Dünyada her türlü sınırın eridiği bir çağda, sadece tarih okuyarak tarihçi olunmayacağını; disiplinler arası geçişkenliği yakalamadan, Türkiye'nin hem bölgedeki, hem de dünyada karşılaşmış olduğu sorunlarla başa çıkmasının söz konusu olamayacağını tartışacak bir zemine bile sahip değiliz.
* * *
Yaşadığımız son otuz yılı düşünelim. Bizden sonrakilerin "tarih" olarak okuyacağı yılları. Benim çocukluğum radyo başında hiç anlamadığım haberlerle geçti mesala. İki haber vardı.Duyunca zihnimde kocaman bir boşluğun açıldığını sanırdım. Bir grup nurcu ayin yaparken yakalandı derdi sesi terbiyeli TRT sibikeri. Ayin yapan nurcular? Yaptıkları ayin nasıl bir şeydi ki yaka paça yakalanmaları kimsede infial uyandırmıyordu.
Dini bütün alnı secdeli büyükbabam, sorduğum soruyu cevap olabilecek şeyler söylemekten çok uzaktı.Ortaya Atatürk'ün kafasını koydukları için diyordu.Hangi kafasını? Nasıl yani ?Niye böyle bir şey yapsınlardı?
Babamın cevabı daha net idi.Senin anlamayacağın şeyler bunlar.Büyüyünce anlarsın.Oysa büyüdükçe anlaşılamayan şeylerin sayısı giderek artıyordu.
Nur talebesi bir büyüyümüz oldu.Evlerinde toplantılar yapıyordu. Bir kitaptan kesintisiz okuyor, sonra da dua ediliyordu. Henüz ilk okul talebesiydim. Herkes sıcaktan bunalırken, kimsenin camı açmamasına şaşırdım.Küçük ellerim ile açıverdim yabancısı olduğum evin penceresini.Sanki penecereyi açmamıştım, oradaki herkesin en mahrem sırlarını ortaya dökmüştüm.
Toplantı bitip ayrılırken herkes birbirine tenbihte bulunuyordu.Evden tek tek çıkılacak konu komşu sorar ise; G…Hanım ortanca kızını nişanlamış da tebrik ziyaretinde bulunduk denilecekti.
Sanki çok gizli,çok tehlikeli bir toplantıdan ayrılıyordu gidenler. Oysa evin sahibi bir kitaptan sayfalar okuyor, sonra bunları "dili döndüğünce" oradakiler için izah ediyordu.
Nur ayini dedikleri şeyin bu olduğunu yıllar sonra öğrenecektim.
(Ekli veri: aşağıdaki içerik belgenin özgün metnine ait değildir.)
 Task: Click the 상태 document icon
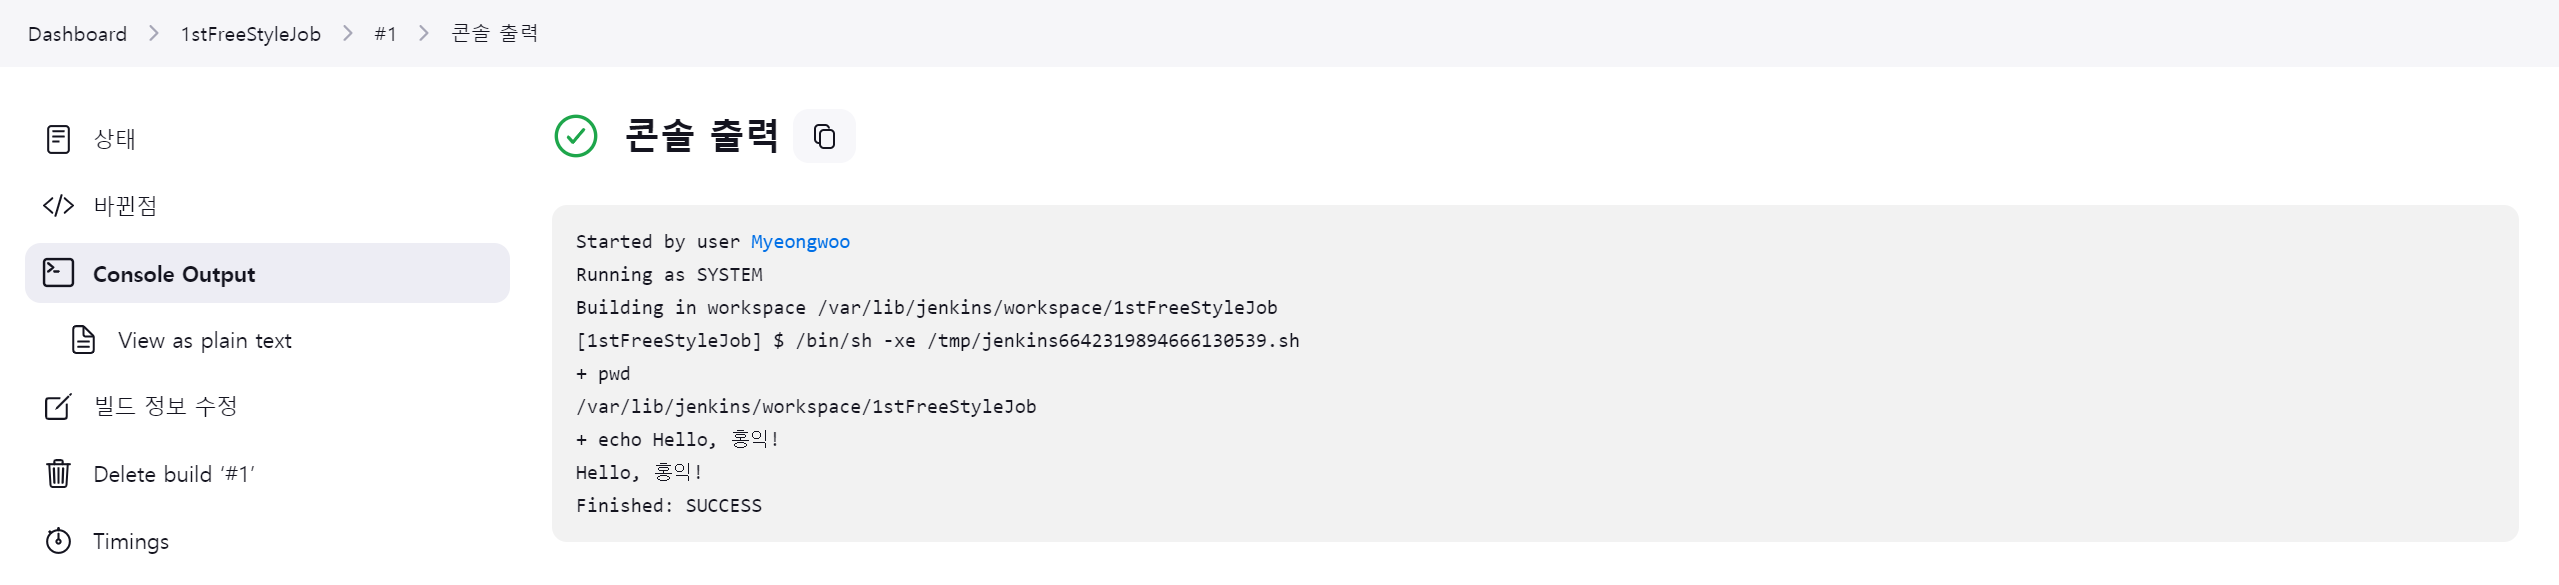click(x=59, y=139)
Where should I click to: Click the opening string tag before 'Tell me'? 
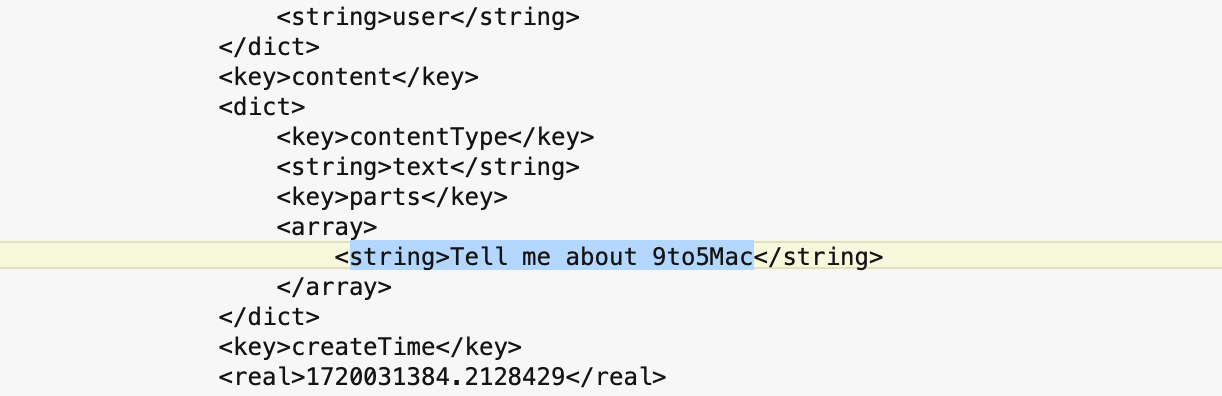pyautogui.click(x=393, y=257)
Okunan kitabın Üstat Bediuzaman'ın Sözler kitabı olduğunu da.
O eve bir daha götürülmedim. "Çocuğu getirmemesi " konusunda belli ki büyükannem sıkı bir tenbih almıştı. Ama işin en şaşırtıcı tarafı Rahmetli gittiği evdekilerin "Nurcu" olduğunu bile bilmiyordu.Haberlerden duya duya o nurculuğu çok başka,çok tehlikeli bir şey zannediyordu. Tıbkı şimdi hala daha öyle olduğunu zannedenler olduğu gibi…
Belleğimde şaşkınlık ve acıyla karılmış olarak duran ikinci haber Nevruz kutlamalarıydı.Orta Asya'dan kalma Baharı karşılama bayramının devlet baskısıyla "Kürtçülük bayramı" na çevrilmesi değil midir "Nevruz gerginlik"leri. Bayramı bir şenliğe tam da bayrama uygun bir şekilde çoşkuya çevirmek yerine sembollerden bölücü anlamlar çıkararak "baskıya" alet etmek.
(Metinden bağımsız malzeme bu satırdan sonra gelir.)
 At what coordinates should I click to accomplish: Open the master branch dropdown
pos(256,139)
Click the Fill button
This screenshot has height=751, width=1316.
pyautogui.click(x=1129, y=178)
Dönemin aktörleri yaptıkları hataları tam da "şimdi" itiraf ediyor. Hatalarıyla yüzleşiyor.
Bizim, esas "şimdi" yapılan hataları "şimdi" kabul etmeye ihtiyacımız var.
İslam bizim mayamız olarak kaldığı sürece her şeye rağmen bölünme tehlikesi yok. Ama İslam'ın bizim mayamız olarak kalabilmesi için her birimizin dosdoğru İslam ahlakına sahip olmamız gerekiyor.Ehli hizmet olmayı başarmamız gerekiyor.
Güneydoğu halkı 22 Temmuz seçimlerinde AKP'ye verdiği oylar ile hizmet almaya da hizmet etmeye de hazır olduğunu göstermedi mi?
Büyük devlet,büyük lider olmak demek; sembollerin dilinden "bölücülük" yorumları çıkarmaktan değil, sembollerin farklı dilini o büyük tablonun içine itina ile yerleştirmekten geçiyor.